We're working toward our stealth goal of piecing together Mahler's monumental Second (Resurrection) and even more monumental Third Symphonies, using mostly ingredients we've already contemplated.

For the Third Symphony, tonight we're going to look just at the two vocal movements, the 4th and 5th of the symphony's six. Tomorrow night we're going to tackle the grand finale of the Resurrection, which is both enormous and apocalyptic. Not so the two vocal movements of the Third.

We've already listened to the 5th movement, the setting of the Des Knaben Wunderhorn poem "Es sungen drei Engel" ("Three Angels Were Singing"). We slipped it in back when we were tracing the lineage of the great symphonic adagio from Beethoven through Bruckner to Mahler, and used as our Mahler example the ineffably beautiful concluding movement of the Third Symphony. We slipped in -- to show the immediate context of that haunting finale -- this song setting that precedes it, in which the boys choir "bimm-bamm"s cherubically while a women's chorus sings the narrative in which a poor sinner appears weeping before the Lord Jesus, and the alto soloist takies the part of the weeping sinner.

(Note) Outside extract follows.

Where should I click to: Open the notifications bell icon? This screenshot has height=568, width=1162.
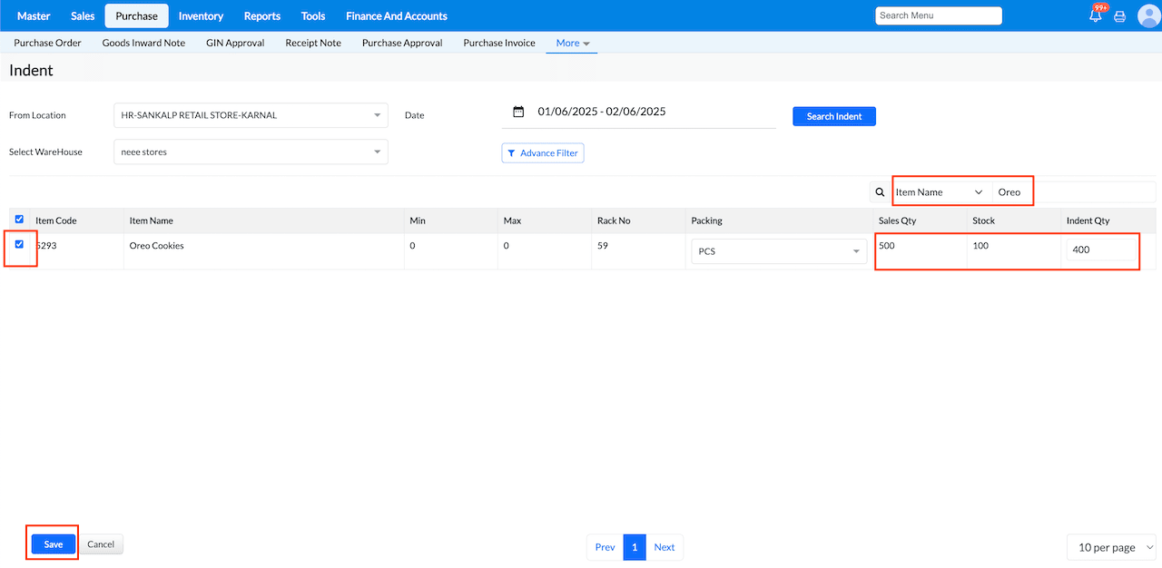coord(1096,16)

Back then we heard what I think is a simply gorgeous recording featuring the great contralto Maureen Forrester, from the lovely 1978 Mahler Third by Zubin Mehta and the Los Angeles Philharmonic. If we've already heard Forrester, that means we need to hear my other favorite Mahler mezzo/alto, Christa Ludwig. We're going to hear her with her great Mahler pal Leonard Bernstein -- when our Christa was closing in on her 60th birthday! Before we get there, though, we're going to back up a little and hear "Es sungen drei Engel" sung as a song, by just one soloist, first with piano accompaniment and then with orchestral accompaniment.

MAHLER: Symphony No. 3

v. "Es sungen drei Engel" ("Three Angels Were Singing")
Lustig im Tempo und keck im Ausdruck
(Merry in tempo and saucy in expression)

[German text from Des Knaben Wunderhorn]

Three angels sang a sweet song,
with blessed joy it rang in heaven.
They shouted too for joy
that Peter was free from sin!

And as Lord Jesus sat at the table
with his twelve disciples and ate the evening meal,
Lord Jesus said: "Why do you stand here?
When I look at you, you are weeping!"

"And should I not weep, kind God?
I have violated the ten commandments!
I wander and weep bitterly!
O come and take pity on me!"

"If you have violated the ten commandments,
then fall on your knees and pray to God!
Love only God for all time!
So will you gain heavenly joy."

The heavenly joy is a blessed city,
the heavenly joy that has no end!
The heavenly joy was granted to Peter
through Jesus, and to all mankind for eternal bliss.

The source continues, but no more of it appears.